Aim.
Can you rewrite the entries below as a numbered list, starting at the first line and ending at the line that contains "In order to click on drop", with blank lines left out?

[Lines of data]
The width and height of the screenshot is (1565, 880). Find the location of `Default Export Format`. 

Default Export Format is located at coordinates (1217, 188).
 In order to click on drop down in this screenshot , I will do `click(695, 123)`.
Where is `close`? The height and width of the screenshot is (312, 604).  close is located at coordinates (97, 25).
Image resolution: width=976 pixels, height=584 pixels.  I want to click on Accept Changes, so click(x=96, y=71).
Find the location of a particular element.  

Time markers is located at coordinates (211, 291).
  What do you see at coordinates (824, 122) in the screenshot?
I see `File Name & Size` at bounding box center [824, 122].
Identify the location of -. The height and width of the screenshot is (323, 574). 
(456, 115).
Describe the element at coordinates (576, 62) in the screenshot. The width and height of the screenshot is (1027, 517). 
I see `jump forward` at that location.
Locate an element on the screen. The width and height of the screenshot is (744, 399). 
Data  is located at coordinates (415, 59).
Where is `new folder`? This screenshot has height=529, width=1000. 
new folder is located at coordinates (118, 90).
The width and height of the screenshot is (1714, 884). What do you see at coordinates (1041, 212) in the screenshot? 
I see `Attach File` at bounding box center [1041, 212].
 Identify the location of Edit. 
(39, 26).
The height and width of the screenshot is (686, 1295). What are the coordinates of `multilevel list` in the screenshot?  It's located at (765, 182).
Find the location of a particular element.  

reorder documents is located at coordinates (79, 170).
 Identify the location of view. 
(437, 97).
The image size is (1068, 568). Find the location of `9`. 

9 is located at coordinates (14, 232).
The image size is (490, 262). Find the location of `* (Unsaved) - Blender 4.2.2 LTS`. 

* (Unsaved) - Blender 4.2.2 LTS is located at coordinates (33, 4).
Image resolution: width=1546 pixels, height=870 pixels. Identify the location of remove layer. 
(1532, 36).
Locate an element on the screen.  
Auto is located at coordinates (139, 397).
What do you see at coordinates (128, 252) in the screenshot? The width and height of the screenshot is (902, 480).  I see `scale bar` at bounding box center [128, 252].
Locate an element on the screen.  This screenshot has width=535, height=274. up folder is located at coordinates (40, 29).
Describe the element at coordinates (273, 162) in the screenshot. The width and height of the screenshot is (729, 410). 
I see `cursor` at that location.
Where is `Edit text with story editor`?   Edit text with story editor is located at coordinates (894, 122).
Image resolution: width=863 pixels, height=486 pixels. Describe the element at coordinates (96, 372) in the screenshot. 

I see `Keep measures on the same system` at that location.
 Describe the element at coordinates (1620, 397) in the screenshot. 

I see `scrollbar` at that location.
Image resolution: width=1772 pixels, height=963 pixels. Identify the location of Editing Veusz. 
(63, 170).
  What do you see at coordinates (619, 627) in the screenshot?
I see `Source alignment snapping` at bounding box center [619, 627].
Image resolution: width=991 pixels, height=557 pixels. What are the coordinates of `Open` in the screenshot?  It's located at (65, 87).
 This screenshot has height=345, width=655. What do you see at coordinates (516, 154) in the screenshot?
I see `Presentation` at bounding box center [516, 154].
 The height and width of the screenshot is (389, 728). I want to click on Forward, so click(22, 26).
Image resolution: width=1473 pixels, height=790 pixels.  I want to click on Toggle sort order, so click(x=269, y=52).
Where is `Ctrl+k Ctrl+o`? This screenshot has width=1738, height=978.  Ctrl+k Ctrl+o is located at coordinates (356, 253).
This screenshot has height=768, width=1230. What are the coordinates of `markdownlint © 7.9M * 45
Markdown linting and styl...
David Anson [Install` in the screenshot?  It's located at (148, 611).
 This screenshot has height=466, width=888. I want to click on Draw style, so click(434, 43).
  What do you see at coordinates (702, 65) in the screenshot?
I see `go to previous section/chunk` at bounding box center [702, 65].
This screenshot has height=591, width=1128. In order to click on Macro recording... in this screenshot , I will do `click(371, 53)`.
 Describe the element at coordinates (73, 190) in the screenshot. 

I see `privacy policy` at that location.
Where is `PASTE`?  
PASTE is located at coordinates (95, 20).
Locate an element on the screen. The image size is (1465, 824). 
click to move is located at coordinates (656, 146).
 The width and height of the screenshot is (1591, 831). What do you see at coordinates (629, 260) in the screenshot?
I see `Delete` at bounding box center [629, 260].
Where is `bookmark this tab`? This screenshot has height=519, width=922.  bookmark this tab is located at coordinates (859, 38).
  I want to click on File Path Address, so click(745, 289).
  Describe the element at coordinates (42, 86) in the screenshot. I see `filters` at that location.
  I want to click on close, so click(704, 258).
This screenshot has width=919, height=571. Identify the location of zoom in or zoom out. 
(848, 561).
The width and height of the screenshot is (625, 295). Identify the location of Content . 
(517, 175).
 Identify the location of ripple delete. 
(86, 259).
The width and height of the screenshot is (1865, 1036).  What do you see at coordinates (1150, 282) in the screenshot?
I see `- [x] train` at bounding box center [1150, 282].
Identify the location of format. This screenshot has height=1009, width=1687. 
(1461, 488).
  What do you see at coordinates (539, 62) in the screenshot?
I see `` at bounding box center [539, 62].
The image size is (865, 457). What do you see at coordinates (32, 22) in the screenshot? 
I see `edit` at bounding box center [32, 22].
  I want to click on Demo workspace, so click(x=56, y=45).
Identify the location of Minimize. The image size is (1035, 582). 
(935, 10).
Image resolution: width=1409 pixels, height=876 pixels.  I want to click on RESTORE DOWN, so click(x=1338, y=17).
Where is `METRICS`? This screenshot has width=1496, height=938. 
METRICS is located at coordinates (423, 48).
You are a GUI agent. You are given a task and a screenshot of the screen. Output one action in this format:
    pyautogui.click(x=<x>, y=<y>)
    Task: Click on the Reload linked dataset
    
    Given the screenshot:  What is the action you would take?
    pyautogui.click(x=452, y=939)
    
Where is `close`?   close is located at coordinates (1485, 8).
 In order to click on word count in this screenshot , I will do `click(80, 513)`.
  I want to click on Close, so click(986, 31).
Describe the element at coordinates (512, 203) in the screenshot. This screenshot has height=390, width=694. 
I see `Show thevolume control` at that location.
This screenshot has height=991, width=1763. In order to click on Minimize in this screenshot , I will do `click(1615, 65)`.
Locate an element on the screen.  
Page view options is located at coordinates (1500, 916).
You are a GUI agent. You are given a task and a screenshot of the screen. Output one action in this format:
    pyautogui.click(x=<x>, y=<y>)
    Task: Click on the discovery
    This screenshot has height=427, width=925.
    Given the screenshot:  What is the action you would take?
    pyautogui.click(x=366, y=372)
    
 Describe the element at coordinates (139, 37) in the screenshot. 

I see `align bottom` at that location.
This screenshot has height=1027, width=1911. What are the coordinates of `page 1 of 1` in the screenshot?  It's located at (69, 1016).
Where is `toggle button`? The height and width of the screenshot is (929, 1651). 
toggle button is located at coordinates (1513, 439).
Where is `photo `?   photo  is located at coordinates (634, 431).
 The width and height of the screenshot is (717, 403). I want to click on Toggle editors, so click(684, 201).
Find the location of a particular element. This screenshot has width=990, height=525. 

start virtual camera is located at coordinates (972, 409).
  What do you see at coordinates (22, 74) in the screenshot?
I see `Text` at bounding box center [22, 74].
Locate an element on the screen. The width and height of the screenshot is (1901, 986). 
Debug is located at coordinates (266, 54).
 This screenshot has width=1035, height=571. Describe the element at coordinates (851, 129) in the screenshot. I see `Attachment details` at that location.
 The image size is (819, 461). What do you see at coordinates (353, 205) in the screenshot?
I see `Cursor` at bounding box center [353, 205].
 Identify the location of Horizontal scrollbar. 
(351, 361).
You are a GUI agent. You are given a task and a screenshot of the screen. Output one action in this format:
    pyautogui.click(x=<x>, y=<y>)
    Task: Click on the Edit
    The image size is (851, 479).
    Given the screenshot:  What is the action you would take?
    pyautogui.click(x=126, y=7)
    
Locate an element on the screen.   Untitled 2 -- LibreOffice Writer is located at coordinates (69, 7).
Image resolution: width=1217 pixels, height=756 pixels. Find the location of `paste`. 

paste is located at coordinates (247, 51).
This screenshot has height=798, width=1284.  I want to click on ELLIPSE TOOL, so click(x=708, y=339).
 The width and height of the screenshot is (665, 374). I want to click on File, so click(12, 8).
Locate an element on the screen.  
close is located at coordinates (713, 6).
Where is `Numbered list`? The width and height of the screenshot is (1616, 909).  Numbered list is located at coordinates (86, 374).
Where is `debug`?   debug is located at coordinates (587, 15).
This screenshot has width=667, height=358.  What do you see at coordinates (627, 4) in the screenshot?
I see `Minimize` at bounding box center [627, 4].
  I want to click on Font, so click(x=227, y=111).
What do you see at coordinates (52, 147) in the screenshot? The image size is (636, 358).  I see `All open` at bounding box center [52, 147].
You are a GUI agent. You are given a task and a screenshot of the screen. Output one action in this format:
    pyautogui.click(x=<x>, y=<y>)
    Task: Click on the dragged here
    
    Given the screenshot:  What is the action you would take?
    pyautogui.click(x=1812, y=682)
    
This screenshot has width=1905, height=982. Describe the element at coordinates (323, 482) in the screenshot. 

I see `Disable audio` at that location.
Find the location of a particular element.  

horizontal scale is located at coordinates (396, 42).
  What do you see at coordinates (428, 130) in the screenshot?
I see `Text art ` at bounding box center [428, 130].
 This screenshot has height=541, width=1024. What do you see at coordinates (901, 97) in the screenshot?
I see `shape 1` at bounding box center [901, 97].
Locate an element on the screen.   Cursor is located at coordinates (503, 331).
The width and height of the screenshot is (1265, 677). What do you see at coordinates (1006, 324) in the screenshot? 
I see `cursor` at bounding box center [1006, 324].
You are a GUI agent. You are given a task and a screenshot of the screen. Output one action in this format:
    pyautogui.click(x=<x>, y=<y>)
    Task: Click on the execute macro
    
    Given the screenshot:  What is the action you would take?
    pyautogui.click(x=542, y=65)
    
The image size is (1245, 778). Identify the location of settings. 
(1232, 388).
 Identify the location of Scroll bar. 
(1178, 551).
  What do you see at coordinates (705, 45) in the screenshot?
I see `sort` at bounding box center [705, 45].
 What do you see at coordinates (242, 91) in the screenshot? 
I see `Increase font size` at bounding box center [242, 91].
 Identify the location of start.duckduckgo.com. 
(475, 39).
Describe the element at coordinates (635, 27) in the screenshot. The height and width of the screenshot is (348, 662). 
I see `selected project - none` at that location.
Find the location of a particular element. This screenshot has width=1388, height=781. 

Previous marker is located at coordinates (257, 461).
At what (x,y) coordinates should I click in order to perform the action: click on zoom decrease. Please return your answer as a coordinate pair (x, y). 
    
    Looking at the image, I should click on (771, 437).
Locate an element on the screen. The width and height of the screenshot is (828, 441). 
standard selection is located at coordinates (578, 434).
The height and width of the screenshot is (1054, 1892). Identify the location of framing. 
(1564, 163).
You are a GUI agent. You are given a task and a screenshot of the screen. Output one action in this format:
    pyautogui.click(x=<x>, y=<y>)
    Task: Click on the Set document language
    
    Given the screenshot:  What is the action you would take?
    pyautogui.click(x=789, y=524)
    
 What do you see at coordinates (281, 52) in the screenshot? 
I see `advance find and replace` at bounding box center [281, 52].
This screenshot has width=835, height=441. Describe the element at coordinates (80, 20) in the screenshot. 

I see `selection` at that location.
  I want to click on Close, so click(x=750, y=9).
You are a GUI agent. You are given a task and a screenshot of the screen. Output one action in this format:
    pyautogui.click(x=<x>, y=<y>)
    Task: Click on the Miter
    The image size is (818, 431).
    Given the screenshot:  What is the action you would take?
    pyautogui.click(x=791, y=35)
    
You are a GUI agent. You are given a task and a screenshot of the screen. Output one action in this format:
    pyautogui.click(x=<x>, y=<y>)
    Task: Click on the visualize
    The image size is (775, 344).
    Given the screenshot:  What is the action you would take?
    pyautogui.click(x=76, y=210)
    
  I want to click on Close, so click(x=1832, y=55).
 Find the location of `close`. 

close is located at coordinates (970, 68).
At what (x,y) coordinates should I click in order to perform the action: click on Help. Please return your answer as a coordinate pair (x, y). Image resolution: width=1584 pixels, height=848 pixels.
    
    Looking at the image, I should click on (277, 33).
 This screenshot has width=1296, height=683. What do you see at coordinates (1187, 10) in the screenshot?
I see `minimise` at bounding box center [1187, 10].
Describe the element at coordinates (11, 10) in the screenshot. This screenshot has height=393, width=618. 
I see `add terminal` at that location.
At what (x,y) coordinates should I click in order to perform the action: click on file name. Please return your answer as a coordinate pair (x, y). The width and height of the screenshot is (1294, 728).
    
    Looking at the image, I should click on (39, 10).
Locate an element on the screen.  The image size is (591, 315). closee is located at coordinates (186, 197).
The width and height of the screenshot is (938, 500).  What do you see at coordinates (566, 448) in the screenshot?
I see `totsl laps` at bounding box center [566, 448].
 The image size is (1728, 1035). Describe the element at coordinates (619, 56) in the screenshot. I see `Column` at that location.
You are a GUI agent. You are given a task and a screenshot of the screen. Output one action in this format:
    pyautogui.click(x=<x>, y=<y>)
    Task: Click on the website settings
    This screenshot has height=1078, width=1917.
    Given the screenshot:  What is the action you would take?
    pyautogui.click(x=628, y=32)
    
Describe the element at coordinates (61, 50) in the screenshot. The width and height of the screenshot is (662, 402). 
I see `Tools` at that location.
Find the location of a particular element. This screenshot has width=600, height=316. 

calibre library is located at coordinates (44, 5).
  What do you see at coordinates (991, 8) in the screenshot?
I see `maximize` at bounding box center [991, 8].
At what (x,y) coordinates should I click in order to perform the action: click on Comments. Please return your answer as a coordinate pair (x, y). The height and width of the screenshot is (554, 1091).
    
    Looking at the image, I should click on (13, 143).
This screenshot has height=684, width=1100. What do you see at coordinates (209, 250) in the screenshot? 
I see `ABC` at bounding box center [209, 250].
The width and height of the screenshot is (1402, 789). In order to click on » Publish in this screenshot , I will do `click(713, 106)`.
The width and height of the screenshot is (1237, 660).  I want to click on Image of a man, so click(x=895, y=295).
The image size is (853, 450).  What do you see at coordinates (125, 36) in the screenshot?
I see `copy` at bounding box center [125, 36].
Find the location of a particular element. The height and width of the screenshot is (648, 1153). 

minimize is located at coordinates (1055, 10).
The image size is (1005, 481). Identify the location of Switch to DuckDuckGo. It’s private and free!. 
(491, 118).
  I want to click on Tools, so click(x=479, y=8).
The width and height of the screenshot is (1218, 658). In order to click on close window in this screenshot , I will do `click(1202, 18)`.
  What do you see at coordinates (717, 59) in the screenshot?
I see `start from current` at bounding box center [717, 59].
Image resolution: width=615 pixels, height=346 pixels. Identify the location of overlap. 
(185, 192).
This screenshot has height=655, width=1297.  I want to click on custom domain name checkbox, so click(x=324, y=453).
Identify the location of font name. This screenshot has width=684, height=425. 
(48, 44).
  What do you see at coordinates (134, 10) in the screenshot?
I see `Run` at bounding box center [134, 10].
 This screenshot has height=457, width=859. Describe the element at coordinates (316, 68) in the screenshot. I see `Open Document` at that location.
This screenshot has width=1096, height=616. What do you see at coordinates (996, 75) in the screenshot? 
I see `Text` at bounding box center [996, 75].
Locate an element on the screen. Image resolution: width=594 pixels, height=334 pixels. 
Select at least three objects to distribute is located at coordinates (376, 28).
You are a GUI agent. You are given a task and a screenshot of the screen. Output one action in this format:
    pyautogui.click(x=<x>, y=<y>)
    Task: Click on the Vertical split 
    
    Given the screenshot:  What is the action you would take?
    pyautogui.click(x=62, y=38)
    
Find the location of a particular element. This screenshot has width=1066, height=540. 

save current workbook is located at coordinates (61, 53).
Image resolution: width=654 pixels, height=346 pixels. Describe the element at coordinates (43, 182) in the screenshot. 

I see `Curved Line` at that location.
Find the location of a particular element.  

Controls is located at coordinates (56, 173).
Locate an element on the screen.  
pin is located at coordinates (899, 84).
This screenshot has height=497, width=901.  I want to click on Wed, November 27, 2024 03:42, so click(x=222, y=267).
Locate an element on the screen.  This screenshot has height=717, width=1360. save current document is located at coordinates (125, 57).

The result.
1. The width and height of the screenshot is (1565, 880). Find the location of `Default Export Format`. 
2. Default Export Format is located at coordinates (1217, 188).
3.  In order to click on drop down in this screenshot , I will do `click(695, 123)`.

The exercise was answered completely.